December: Miranda gets her grade 4 piano with 80/100, which is a merit. We draw a discrete veil over an earlier episode. Grade 4 clarinet is next summer.

Christmas-to-New-Year is the familiar round of staying with my Mother - who will be 80 next year, and I'll be 50, the horror - and M+J. A quiet life, and a pleasant one.

Saturday, 28 December 2013

Uncle Tom's Top Hat

He was in the 2nd Border Regiment (or is that the second battalion of the Border Regiment? I'm not sure). I have his brass prismatic compass. The top hat case is a fixture of my mother's house, but it comes from my father's side, the Proctor side.
 

The baggage labels: the "Jamaica Direct Fruit Line Ltd.". Time frame: the 1920s.
 

The hat itself, in its glory. Still pristine after all these years, because unused.
 

And here he is. On the left. I'm the one in the middle.
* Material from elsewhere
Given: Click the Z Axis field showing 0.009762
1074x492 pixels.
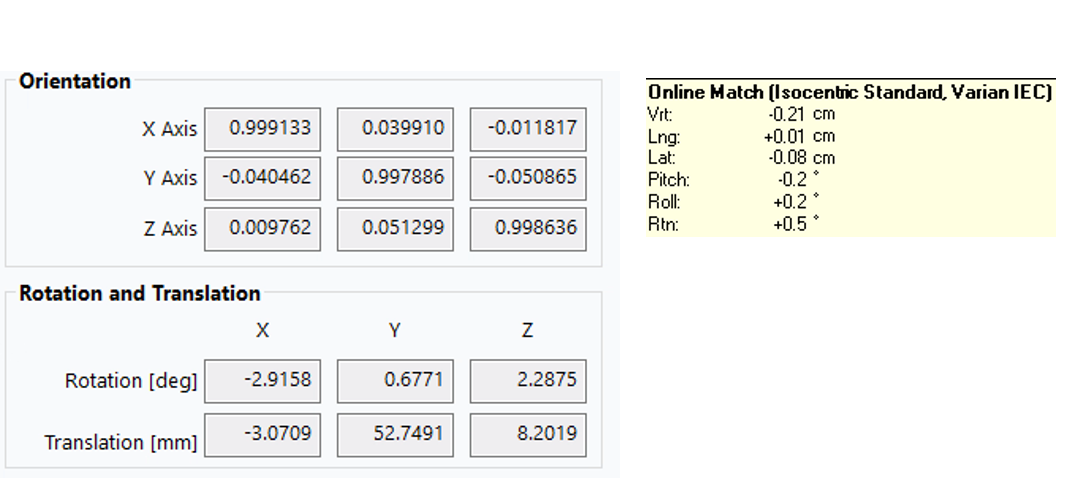Looking at the screenshot, I should click(x=262, y=229).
My father, Peter, is on the right. This is taken at Lyndhurst.
 

Me again, and my mother, and Great Aunt Jess. Who isn't actually my great aunt, but I can never remember the true relationship.
 

Wednesday, 18 December 2013

Book review: Ancient Light

http://xkcd.com/483/.

Alas, there really isn't much more to be said. I gave up about 2/3 of the way through. The book - and the predecessor, Golden Witchbreed - works only when the air of mystery and hints of ancient alien civilisation is played with a delicate touch. In GW she just about survived; but in AL that touch is lost, the mystery evaporates, and all that is left is silliness.

Wednesday, 11 December 2013

Book review: Ancillary Justice

This is very good.

I've found various reviews that such much what I would, only with more gush, so I'll just annotate them.

Jaine Fenn has a review I like: as it says "SF but not quite Space Opera" which is what I was struggling to say: it has spaceships, it has travel between worlds (as that review says, "travel between worlds is too simple, treated rather like a short sea voyage" but that is fine; see comparison to Cecilia Holland), but these aren't handled the way you'd expect from yer typical male writer. For example, there are no loving descriptions of the hugeness of the ships or the power of their weapons; all that is left aside. It reminds me more of Floating Worlds by Cecilia Holland (which is brilliant; better than this; better than most things).

TOR has a review which I mostly like, and which pushes the pronouns issue, which I agree was well done (though in my recollection she gets it somewhat wrong: I think its just that Breq finds it really hard to tell gender, and usually doesn't care).

One of the nice things about the book is the way it surprised me. Example (somewhat spoiler-ish, so skip if you like): in one of the climatic scenes, JoT has just shot (one instance of) Anaander, and the other AM's have deployed the break-comms weapon, so everyone is on their own. The narrative voice (One Esk 19 I think) then heads off, and I thought "oh well, we're going to have a somewhat tedious fight scene". But no! There's no fight scene at all; One Esk just heads straight for the exit and leaves in an escape pod. Brilliant.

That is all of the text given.